Being a female leader in civil society

Rosemary Macdonald, CEO at UKCF, explores her role as a female leader and the road to gender equality in civil society.

Female leadership in civil society

Authored by Rosemary Macdonald, CEO at UKCF


I have been in the community foundation world for 15 years. Over that time, I have noticed a significant shift in the leadership of community foundations. 

We now have a majority of women as CEOs across the country.  The trends we see today in our community foundations reflect the national picture around the UK.  Across the voluntary sector, 58% of CEOs and 40% of trustees are women, according to ACEVO.

Charity CEOs, regardless of their gender, now face unprecedented challenges.  On top of the reduced funding and increased demand for services across the charity sector, charity CEOs need to be able to keep their team motivated and passionate, make sure the books balance, always be on the lookout for funding opportunities, report back to donors, manage our boards, make sure the IT works, ensure that our marketing is dynamic – especially under the shifting power of social media – be able to respond to crises and ensure that we fulfil our charitable objectives in a fast-changing world.  All while continuing our own motivation and training as we deliver an inspiring strategy.

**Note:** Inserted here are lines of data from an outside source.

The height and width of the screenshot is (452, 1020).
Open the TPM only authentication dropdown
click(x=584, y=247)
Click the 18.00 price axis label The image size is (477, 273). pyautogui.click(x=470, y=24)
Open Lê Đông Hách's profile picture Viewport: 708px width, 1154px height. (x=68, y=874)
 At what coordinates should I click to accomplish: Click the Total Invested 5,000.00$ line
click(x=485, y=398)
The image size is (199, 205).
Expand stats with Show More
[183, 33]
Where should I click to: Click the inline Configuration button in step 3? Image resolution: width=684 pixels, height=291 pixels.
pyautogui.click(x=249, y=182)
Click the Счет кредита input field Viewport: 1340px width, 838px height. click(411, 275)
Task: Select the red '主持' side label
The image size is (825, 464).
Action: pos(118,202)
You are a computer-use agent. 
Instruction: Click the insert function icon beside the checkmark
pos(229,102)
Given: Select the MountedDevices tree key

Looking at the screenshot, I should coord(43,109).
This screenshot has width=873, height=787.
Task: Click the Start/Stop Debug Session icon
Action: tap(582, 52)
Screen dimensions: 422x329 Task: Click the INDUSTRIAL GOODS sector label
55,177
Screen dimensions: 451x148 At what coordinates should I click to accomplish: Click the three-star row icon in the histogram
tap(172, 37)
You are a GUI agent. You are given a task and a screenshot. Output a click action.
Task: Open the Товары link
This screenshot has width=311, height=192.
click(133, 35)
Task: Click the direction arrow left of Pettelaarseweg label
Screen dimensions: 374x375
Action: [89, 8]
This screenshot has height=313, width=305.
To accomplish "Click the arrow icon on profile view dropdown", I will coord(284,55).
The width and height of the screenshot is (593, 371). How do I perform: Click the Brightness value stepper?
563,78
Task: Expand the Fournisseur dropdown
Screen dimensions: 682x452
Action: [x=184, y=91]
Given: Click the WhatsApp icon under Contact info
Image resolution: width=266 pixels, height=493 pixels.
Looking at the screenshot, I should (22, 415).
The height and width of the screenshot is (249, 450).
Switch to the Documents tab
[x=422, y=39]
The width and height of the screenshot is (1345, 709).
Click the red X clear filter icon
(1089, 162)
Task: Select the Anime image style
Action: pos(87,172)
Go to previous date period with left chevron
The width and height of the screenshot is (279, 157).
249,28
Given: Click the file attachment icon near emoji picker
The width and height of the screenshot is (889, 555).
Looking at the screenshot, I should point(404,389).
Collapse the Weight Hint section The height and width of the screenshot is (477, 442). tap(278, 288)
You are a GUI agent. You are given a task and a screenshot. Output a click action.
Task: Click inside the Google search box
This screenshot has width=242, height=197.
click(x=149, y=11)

So why would anyone take on such a challenge?  Speaking to my female colleagues across the network, executing the role of a charity CEO largely comes down to wanting to make a difference and feeling the commitment is worth it.  The fact is that leadership in any field is a challenge.  You can’t do it unless you have great people around you.  Whether we take inspiration from our teams, our professional networks or personal heroes, maintaining positivity is critical.

Rosemary Macdonald, CEO at UKCF

The journey to gender equality in the UK is by no means complete and it is vital that we continue on the right path.  The Government's Gender Equality Roadmap recognises that 'women are, on average, more likely to enter the workforce with higher qualifications than men, but earn less per hour. They are more likely to take on unpaid work, three times as likely to be working part time and likely to save less into their private pensions.' So why is this happening?

A recent discussion with my team about their workplace experiences brought home some of the underlying self-doubt women feel today.  The most frequently mentioned point was the concern of people’s perceptions in the workplace – the pressure to give work 100% all the time in order to progress – that personal wellbeing and responsibilities are often still be seen to ‘get in the way’ of that.

The charity sector is no stranger to staff burnout and frequent staff turnovers.  One must ask: does our output need to be 100% all the time?  Surely the main benefit of being part of a team is that it ebbs and flows; when one person needs to step back for a while, others pick up the slack.  In turn, that support should be reciprocated.  When you compare the inefficiency of having to recruit every year to having a more compassionate approach to the human condition, surely a bit of give and take is the better option.

The other thing that struck me in conversations was how much pressure my female colleagues put on themselves to be perfect.  The perfect employee.  The perfect mother.  The perfect partner.  The perfect role model.  When organisations continue to reinforce that perception, you can soon feel like you are not living up to the ideal.  As a female leader, I understand that pressure.  But none of us are perfect, nor should we be.  If we were perfect then we’d never know how to recover from mistakes, nor learn or develop resilience.  Not being perfect is a blessing if we want to grow.

Creating a more diverse culture of CEOs across civil society that reflects UK communities brings the opportunity to remove barriers at all professional levels.  For example, there is much to do in addressing the gender pay gap and providing career development for our people of all protected characteristics.  The chance for leaders to elevate those who follow in our footsteps is one that must be acted on if we want to achieve an equitable society for all.